SSブログ

呉 明益著「複眼人」を読み終えました [小説を書いている]

先ほど、会社の執務室で台湾の現代小説家、呉 明益(ウー・ミンイー 1971年~)の長編小説「複眼人」(KADOKAWA)を読み終えました。彼の作品を読むのは「歩道橋の魔術師」(原題「天橋上的魔術師」)、「自転車泥棒」(原題「單車失竊記」)に続いて三作目となります。特にこの「複眼人」は、私にとっては、5年前に彼の作品に初めて接した時から読んでみたいと思っていた小説(台湾では2011年に出版されました)でして、その後、英訳された洋書も購入しながらも、(私の未熟な英語力のせいで)読むことができないままとなっていたものです。そのような経緯もあって、今年4月にKADOKAWAから邦訳が出てからというもの、図書館で借りれるようになるまで何度も図書館のサイトでチェックし、やっと、こうして借りることができました。

81eiKO77NWL.jpg
呉 明益「複眼人」(KADOKAWA)。カバーの絵は作者本人によるものです。

ちなみにこれまで呉 明益の小説について私が書いた記事は以下のとおりです。
「呉明益著「歩道橋の魔術師」を読み終えました」
 →https://syoso-chunen.blog.ss-blog.jp/2016-07-04
「台湾の作家、呉明益の長編小説「自転車泥棒」を読み終えました」
 →https://syoso-chunen.blog.ss-blog.jp/2019-06-29

本書は、

時に美しく、時に残酷な、いくつもの生と死が交差する、感動長編。
次男が生きられぬ神話の島から追放された少年。自殺寸前の大学教師の女性と、山に消えた夫と息子。母を、あるいは妻を失った先住民の女と男。事故で山の“心”に触れた技術者と、環境保護を訴える海洋生態学者。傷を負い愛を求める人間たちの運命が、巨大な「ゴミの島」を前に重なり合い、驚嘆と感動の結末へと向かう――。
人間と生物、自然と超自然的存在が交錯する世界を、圧倒的スケールと多元的視点で描く未曾有の物語。
(以上、Amazonの「複眼人」のサイトからの引用です)

というものでして、非常に多くの人物が登場し、そして彼らの抱えた個々の、そして共通する様々なテーマについて語られた、まさしく「複眼的」な物語となっています。私の読後の正直な感想は、呉 明益氏にはもっともっと詳しく、個々の登場人物、テーマについて書いて欲しい、今の本の厚さの三倍くらいになっても良いから書いて欲しかったという、何とも我儘なものでした。好き勝手に言わせてもらうと、本書の前半部分については申し分ないものの、途中、中盤あたりから物語は少し足踏みしてしまいます。そして、その遅れを取り戻すように終盤は一気に駆け足になってしまったような印象を受けます。それが少し残念に思いました。意地悪な言い方をすれば、多くの魅力的な登場人物、そして多くのテーマを「複眼的」に扱ったあまり、ものによっては中途半端な印象となってしまい、物語の焦点が少しぼやけてしまった感じがします。
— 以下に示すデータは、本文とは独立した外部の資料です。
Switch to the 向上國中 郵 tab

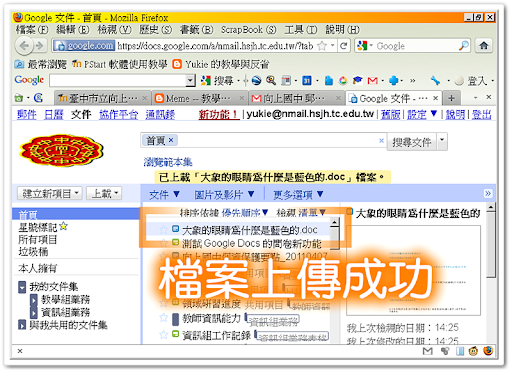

逆に言えば、それだけ本書は極めて現代的というか、多種多様な魅力に溢れていると言えるのかもしれません。実際のところ、私はこの小説にそれこそ夢中になり、そして一気に読み終えました。とても充実した読書体験を得ることができました。

作者の呉 明益は2019年には「雨の島」(原題「苦雨之地」)を発表しています。今はこの小説が早く邦訳されることを祈るばかりです。


こちらはYoutubeにアップされている「Bob Dylan - A Hard Rain's A-Gonna Fall (Audio)」。本書において、この歌は重要な意味を持ちます。


そして、こちらがYoutubeにアップされている、この小説中でも紹介されている台湾のシンガーソングライター、パナイ·クスイの動画「巴奈│白米酒 │勇士與稻穗 演唱會紀實」。彼女は台湾の先住民族、阿美(アミ)族と卑南(プユマ)族のハーフでして、先住民の権利、地位保全に係る社会活動家としても良く知られています。